Protect Your Family From Sun’s Rays

By Dr. Diana Hayslip

Were you one of those teenagers who sunbathed using oil instead of sunscreen?

Did you sit outside for hours with peroxide, Sun-In or lemon juice in your hair, hoping you would get a “natural” highlight?

Did you burn so bad that just looking in the mirror hurt?

If so, it is too late, unfortunately, to reverse the sun’s effects on you.

But it’s not too late to take precautions to protect your children from the harmful rays of the sun.

The sun’s rays, which are called ultraviolet A and ultraviolet B rays (UVA and UVB rays), damage your skin. This leads to early wrinkles, skin cancer and other skin problems.

A tan is the body’s attempt to protect itself from the sun’s harmful rays.

Even if you don’t burn, being in the sun too often for too long can lead to skin cancer.

Skin cancer is the most common form of cancer – this year, more than 3.5 million people will be diagnosed.

Most will have nonmelanoma types of skin cancer, which are the more common, treatable types. Melanoma is less common but more serious.

Almost all skin cancers are the result of too much exposure to ultraviolet light, which is found in sunlight and in tanning salon lights.

We hope no one in your family has or will ever have skin cancer.

To help protect all family members, adopt these skin-protecting measures.

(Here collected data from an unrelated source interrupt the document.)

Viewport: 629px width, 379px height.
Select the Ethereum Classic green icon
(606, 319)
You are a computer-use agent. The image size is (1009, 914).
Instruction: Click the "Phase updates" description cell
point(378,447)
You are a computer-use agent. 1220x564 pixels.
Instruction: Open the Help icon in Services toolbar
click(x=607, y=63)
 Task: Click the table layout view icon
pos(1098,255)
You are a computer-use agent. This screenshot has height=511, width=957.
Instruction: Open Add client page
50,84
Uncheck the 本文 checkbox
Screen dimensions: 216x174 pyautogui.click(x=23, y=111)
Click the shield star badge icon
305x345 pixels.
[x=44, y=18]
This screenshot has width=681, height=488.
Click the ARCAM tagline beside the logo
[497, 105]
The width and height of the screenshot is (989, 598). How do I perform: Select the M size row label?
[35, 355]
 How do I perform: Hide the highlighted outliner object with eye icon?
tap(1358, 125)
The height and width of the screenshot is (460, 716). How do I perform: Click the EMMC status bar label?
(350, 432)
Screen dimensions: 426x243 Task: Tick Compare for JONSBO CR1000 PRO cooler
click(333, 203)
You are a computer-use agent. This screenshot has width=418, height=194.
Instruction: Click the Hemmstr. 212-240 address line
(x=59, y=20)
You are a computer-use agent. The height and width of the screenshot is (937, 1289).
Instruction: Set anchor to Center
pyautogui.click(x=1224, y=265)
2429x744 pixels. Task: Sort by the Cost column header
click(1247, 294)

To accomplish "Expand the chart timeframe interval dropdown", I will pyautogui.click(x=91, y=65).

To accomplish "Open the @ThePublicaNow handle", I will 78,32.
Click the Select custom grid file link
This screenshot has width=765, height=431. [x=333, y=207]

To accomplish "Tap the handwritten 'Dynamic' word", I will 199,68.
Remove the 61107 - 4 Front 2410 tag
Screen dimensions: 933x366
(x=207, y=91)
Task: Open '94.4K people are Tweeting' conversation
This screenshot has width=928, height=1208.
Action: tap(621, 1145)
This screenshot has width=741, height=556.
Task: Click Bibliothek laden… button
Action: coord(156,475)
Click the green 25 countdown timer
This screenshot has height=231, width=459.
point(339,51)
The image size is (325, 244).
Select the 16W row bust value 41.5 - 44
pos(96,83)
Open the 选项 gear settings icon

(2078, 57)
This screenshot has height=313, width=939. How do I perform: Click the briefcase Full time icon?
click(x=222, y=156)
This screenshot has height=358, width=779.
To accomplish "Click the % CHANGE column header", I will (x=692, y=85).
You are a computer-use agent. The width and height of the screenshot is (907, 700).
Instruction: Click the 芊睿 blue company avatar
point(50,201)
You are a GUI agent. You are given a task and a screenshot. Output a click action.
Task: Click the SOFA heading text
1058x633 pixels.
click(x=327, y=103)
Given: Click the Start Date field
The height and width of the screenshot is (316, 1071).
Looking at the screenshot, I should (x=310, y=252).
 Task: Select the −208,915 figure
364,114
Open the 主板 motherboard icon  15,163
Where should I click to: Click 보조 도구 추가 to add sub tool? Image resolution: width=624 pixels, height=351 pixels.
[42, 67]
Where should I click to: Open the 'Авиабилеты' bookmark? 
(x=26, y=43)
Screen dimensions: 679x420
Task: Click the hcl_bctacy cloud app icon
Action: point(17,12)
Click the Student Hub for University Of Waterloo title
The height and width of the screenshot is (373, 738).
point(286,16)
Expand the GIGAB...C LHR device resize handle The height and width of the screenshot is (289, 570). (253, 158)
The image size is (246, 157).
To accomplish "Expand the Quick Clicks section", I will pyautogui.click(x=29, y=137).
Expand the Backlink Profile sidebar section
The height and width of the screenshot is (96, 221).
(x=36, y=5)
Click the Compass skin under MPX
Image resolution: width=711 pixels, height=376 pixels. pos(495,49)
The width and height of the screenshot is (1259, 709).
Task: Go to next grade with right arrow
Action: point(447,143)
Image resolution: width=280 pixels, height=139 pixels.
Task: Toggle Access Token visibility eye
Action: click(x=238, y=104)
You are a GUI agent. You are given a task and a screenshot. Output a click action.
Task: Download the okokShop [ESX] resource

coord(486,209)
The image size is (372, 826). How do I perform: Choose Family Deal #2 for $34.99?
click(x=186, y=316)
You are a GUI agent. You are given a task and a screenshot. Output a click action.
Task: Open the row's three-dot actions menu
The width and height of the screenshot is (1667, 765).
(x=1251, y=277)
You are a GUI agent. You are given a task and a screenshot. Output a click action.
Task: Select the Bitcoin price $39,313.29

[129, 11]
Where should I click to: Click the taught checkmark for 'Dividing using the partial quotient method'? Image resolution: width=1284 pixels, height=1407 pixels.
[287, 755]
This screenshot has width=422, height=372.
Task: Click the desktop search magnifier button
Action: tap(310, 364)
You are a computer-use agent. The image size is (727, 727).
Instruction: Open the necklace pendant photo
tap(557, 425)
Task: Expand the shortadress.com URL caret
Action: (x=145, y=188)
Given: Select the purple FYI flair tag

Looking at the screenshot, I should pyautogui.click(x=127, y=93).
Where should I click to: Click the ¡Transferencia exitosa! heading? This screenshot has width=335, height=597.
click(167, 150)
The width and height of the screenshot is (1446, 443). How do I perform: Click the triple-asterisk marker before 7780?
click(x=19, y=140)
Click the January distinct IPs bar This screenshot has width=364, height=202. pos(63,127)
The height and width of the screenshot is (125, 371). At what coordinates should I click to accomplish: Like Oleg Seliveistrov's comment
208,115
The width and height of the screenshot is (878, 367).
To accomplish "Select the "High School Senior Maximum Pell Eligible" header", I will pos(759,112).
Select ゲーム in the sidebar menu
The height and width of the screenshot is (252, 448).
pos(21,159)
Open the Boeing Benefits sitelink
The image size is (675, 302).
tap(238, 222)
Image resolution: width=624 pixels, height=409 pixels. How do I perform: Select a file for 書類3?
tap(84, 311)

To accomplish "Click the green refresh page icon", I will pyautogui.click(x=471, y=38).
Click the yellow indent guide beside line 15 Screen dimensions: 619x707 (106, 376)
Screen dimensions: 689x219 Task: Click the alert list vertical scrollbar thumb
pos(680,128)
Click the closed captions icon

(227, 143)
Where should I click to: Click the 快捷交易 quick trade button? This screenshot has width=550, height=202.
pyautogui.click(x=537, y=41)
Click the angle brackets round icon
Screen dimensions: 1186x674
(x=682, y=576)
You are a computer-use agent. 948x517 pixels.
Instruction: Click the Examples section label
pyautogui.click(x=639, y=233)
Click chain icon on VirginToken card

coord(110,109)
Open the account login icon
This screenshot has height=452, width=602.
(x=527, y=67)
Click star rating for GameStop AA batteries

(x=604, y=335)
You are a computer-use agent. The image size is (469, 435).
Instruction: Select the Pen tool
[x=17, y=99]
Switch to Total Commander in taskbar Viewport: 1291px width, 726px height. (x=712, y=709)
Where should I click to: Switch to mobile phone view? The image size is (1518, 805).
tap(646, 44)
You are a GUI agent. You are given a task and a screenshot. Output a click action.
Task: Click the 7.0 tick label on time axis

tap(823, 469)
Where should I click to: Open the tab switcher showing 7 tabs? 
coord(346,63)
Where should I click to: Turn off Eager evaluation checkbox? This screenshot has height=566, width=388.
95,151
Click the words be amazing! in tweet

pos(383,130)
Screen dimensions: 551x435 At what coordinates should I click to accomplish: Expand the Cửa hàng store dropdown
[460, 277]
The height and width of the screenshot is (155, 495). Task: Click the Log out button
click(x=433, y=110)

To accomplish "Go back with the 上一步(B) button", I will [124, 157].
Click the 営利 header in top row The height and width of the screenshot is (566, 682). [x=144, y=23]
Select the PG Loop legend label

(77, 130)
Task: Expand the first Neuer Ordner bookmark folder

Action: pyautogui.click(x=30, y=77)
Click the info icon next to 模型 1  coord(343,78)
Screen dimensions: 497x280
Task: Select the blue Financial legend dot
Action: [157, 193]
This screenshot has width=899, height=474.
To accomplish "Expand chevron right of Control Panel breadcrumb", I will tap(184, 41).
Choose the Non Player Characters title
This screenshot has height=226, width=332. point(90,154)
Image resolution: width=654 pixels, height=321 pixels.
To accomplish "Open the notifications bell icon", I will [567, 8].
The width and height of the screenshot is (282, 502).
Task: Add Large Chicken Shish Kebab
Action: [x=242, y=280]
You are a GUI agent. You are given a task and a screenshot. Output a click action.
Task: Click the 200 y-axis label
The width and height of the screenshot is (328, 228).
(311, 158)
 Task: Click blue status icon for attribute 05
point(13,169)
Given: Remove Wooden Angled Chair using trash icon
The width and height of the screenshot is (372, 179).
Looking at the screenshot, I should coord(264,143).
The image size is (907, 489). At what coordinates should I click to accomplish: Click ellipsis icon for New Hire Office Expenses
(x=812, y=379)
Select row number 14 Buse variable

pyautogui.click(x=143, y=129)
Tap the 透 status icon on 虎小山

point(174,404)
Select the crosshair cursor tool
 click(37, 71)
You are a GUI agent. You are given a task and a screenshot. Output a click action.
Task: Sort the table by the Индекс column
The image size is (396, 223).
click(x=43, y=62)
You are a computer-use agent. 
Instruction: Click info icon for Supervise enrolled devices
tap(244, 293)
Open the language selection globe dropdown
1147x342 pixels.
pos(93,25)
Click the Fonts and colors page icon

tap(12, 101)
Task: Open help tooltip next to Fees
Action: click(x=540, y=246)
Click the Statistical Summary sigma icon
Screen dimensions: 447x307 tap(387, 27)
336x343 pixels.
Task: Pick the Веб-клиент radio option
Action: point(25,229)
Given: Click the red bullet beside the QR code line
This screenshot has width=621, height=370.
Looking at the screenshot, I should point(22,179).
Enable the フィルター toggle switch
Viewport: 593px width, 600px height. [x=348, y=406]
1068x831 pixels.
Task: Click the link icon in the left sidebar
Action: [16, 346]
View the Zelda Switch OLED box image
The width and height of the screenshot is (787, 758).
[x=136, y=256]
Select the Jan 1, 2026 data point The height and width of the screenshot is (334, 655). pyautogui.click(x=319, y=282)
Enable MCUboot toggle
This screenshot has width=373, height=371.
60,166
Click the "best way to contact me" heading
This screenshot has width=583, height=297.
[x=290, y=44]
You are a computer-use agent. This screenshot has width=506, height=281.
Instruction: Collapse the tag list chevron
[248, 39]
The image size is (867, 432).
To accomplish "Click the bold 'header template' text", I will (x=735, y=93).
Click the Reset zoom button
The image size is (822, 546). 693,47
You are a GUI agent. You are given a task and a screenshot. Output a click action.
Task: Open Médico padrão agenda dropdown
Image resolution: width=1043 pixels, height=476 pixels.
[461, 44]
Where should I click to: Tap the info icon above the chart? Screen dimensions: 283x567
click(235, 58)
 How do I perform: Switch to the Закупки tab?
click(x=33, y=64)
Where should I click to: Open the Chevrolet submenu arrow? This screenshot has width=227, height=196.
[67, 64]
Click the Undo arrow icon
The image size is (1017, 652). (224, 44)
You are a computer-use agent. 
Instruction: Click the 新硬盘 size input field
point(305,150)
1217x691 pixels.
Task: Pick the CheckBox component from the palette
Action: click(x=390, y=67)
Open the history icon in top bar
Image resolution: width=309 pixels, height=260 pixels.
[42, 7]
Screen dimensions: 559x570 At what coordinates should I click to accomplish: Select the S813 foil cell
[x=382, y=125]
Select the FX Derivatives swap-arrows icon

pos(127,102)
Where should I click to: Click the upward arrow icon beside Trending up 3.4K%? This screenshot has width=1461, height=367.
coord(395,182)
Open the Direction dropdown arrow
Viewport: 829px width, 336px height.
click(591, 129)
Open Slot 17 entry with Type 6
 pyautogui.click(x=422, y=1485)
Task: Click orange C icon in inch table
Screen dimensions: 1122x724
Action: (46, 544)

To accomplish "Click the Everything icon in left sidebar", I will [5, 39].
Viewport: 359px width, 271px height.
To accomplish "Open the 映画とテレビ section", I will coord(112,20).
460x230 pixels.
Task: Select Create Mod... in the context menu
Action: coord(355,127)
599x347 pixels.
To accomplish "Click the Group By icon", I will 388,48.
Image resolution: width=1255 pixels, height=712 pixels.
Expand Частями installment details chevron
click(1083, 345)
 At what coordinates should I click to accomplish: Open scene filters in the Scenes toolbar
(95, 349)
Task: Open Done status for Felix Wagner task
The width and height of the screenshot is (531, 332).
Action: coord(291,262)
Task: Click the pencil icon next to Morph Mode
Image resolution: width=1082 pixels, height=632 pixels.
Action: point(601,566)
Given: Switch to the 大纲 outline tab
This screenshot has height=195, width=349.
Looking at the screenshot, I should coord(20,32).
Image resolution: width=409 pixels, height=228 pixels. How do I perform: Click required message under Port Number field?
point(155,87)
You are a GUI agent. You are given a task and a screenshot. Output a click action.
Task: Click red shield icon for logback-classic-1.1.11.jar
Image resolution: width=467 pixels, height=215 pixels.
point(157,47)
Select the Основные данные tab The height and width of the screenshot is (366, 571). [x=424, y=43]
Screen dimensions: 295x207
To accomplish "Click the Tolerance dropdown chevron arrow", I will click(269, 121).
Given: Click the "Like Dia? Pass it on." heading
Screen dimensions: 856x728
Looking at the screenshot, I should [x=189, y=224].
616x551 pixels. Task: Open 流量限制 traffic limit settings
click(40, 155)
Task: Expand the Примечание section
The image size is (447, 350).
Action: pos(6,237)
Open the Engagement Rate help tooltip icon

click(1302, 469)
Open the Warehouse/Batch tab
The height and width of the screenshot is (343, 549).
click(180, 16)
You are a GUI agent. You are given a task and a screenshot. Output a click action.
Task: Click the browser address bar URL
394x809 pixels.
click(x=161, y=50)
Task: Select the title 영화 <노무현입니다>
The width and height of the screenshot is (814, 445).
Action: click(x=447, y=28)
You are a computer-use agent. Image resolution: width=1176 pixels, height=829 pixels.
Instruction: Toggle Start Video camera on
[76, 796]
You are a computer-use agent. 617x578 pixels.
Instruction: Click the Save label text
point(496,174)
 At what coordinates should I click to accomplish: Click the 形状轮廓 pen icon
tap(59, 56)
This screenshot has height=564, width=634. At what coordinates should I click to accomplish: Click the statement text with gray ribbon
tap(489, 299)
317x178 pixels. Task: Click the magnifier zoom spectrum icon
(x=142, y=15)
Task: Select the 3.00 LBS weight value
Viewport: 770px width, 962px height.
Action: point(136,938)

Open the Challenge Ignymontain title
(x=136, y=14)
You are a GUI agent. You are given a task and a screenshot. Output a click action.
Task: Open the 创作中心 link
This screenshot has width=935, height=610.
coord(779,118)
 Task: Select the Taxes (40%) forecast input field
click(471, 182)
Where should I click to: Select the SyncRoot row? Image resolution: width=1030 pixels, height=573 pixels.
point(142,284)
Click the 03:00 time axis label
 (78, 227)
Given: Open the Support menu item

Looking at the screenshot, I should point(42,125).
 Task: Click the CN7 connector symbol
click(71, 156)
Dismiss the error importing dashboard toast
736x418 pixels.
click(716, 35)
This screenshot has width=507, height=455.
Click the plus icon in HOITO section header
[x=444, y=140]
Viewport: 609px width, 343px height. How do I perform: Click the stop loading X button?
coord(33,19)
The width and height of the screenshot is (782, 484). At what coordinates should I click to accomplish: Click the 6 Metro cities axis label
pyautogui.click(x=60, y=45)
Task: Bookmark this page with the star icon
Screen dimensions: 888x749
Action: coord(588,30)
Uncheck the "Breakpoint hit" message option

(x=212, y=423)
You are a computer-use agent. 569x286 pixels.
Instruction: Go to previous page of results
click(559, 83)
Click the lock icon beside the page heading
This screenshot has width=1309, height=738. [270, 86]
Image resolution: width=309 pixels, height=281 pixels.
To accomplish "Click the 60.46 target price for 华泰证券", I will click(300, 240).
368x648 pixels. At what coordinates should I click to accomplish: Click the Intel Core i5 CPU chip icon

  • Seek shade between 10 a.m.-4 p.m., when the sun’s rays are the most violent
  • Avoid burning
  • Avoid tanning
  • Cover up with clothing, including a brimmed hat and UV-blocking sunglasses
  • Use sunscreen every day
  • Apply at least once ounce of sunscreen 30 minutes before you go out in the sun
  • Reapply sunscreen every two hours
  • If you are swimming, reapply sunscreen as soon as you get out of the water (even if it says waterproof)
  • When selecting sunscreen, look for the following on the label:
  • SPF 15 to SPF 50
  • Offers “broad spectrum” (includes both UVA/UVB protection)
  • Contains one or more UVA-filtering ingredients: titanium dioxide, zinc oxide, stabilized avobenzone or ecamsule.